- _Work item_:
Please keep to the lines below from the one with "[Rubrica] (199, 12)" through the one with "[Area riservata] (237, 12)", and restate them word for word, ends included.

- _Raw data_:
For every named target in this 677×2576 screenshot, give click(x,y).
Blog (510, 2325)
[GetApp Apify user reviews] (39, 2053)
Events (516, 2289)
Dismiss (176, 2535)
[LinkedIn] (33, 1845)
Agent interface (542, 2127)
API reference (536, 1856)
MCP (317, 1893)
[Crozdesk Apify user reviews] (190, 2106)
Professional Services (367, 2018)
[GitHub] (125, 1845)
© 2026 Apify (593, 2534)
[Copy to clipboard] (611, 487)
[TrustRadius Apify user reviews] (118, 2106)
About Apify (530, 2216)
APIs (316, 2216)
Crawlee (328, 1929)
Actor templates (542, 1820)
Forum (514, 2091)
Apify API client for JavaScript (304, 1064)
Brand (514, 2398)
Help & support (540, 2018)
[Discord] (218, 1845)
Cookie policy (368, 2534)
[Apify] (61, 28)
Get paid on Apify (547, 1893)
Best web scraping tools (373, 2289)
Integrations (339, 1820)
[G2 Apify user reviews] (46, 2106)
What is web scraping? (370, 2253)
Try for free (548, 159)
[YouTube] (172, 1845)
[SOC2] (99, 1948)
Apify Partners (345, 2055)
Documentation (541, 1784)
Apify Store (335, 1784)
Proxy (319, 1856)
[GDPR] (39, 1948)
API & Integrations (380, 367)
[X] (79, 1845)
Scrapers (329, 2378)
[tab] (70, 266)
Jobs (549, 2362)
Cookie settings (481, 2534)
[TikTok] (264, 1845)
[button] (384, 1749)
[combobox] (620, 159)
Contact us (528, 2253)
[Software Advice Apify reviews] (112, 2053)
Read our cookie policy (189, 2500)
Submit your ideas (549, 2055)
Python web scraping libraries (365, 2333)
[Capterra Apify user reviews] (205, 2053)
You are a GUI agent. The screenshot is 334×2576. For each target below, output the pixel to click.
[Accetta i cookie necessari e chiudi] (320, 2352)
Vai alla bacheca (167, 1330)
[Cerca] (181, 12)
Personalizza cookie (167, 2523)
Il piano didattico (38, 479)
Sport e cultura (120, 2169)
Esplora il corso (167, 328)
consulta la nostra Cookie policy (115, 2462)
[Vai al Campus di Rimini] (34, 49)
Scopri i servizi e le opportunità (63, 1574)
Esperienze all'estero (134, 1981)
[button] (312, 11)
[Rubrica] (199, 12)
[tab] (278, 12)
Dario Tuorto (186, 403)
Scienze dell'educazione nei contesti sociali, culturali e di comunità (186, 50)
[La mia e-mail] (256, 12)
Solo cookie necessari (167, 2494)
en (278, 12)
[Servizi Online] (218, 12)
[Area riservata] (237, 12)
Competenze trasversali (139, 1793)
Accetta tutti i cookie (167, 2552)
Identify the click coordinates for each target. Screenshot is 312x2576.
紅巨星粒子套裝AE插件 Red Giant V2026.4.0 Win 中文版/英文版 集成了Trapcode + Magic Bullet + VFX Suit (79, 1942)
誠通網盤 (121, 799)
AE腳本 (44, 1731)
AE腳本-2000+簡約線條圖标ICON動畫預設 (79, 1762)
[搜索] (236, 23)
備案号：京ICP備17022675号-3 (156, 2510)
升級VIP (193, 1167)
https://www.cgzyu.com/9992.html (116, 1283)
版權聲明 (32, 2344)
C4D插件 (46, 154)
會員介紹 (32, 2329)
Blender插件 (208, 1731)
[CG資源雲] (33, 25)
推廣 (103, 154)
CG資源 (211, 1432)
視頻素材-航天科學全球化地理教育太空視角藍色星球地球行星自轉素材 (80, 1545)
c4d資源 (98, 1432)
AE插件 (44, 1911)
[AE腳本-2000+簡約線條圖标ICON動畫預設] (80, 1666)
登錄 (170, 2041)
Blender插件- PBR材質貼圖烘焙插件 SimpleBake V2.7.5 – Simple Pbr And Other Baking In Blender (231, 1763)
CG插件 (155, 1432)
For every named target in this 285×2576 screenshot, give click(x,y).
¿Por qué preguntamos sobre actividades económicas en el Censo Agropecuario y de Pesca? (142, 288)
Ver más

- _Finished task_:
[Rubrica] (199, 12)
[tab] (278, 12)
Dario Tuorto (186, 403)
Scienze dell'educazione nei contesti sociali, culturali e di comunità (186, 50)
[La mia e-mail] (256, 12)
Solo cookie necessari (167, 2494)
en (278, 12)
[Servizi Online] (218, 12)
[Area riservata] (237, 12)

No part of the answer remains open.